The best Allergy Treatment is always avoidance – stay away from the allergen that triggers the reaction. Of course in the real world and depending on the allergen – that is simply not possible. The next best thing is to try to minimize the symptoms when the trigger cannot be avoided.
Allergy Treatment – Medication
While Medication is not a cure for your allergy it can treat the symptoms such as a runny nose, sneezing and itchy watery eyes. Many of these treatments can be bought at the drug store but stronger versions can also be prescribed by your doctor. Always check with your doctor even if you only plan to take the over the counter versions.

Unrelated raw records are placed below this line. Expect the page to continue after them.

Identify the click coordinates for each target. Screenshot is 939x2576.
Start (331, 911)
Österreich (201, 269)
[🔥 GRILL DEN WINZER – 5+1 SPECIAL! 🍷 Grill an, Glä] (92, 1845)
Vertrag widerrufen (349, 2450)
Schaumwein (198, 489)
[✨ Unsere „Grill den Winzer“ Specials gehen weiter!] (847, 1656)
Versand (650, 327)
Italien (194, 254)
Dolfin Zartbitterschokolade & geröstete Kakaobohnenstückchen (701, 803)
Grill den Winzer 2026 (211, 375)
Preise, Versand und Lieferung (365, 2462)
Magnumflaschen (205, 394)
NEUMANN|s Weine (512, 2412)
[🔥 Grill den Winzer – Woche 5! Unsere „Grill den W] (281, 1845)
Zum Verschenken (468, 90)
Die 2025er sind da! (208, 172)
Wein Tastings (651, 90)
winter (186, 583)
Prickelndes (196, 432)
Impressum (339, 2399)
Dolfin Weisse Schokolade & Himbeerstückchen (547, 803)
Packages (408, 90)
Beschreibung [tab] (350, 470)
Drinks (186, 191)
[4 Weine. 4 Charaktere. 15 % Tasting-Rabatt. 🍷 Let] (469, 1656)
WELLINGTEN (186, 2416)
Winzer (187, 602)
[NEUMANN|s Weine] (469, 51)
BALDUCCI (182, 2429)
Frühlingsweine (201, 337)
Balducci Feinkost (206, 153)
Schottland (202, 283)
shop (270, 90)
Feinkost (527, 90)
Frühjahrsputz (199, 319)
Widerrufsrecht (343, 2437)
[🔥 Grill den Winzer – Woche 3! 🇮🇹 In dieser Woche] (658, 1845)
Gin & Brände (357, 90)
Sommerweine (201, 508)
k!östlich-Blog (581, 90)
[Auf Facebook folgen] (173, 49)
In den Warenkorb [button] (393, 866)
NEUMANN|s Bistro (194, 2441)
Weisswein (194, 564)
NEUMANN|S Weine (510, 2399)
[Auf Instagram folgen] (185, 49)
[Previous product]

- Antihistamines drugs block the action of the chemical histamine, which is the chemical that the body releases when it is fighting an allergen. They are available in liquid, tablet or cream form, and as nasal sprays or eye drops. Nasal sprays can reduce swelling and irritation in your nose, and eye drops will help to ease itchy, sore eyes. Some of these allergy treatment sprays and drops are for adults only. Always check with your doctor or pharmacist before buying for your children as well as yourself.
- Decongestants can help to relieve the stuffy nose which is often caused by allergic rhinitis (due to hay fever, a dust allergy or a pet allergy). These allergy treatment drugs are available as capsules, tablets, nasal sprays or liquids.
- Leukotriene Receptor Antagonists (LTRAs) are drugs that block the effects of leukotrienes, the chemicals released into the bloodstream during an allergic attack that cause the airways to swell. LTRAs are often used for treating asthma when other treatments have not worked.
Allergy Treatment – Hyposensitisation (Immunotherapy)
Another allergy treatment is Hyposensitisation (or Immunotherapy). The known allergens are injected under the skin of your upper arm. Initially you will be given injections at weekly intervals. Doses of the allergen are gradually increased each time until you reach the “maintenance dose”. This is the dose that is sufficient to reduce your usual allergic reaction. Then you will need to have injections at this dosage every few weeks for at least two years.
Hyposensitisation is usually only used to treat severe allergies that have not responded to prior treatments. It is also used to treat specific allergies such as wasp and bee stings.
It is important that this allergy treatment only be carried out under the supervision of a doctor because there may be a serious allergic reaction during treatment.
Allergy Treatment – Anaphylaxis
Anaphylactic shock is the most severe type of allergic reaction and requires immediate emergency treatment with an injection of adrenaline.
If you have a severe allergy that could cause anaphylaxis or have had a severe attack in the past, your allergist will prescribe an auto-injection kit of adrenaline. This is an easy-to-use syringe that you always have with you.
It is probably also a good idea to wear a medical information bracelet to inform people of your condition in case of emergency so they know to give appropriate allergy treatment.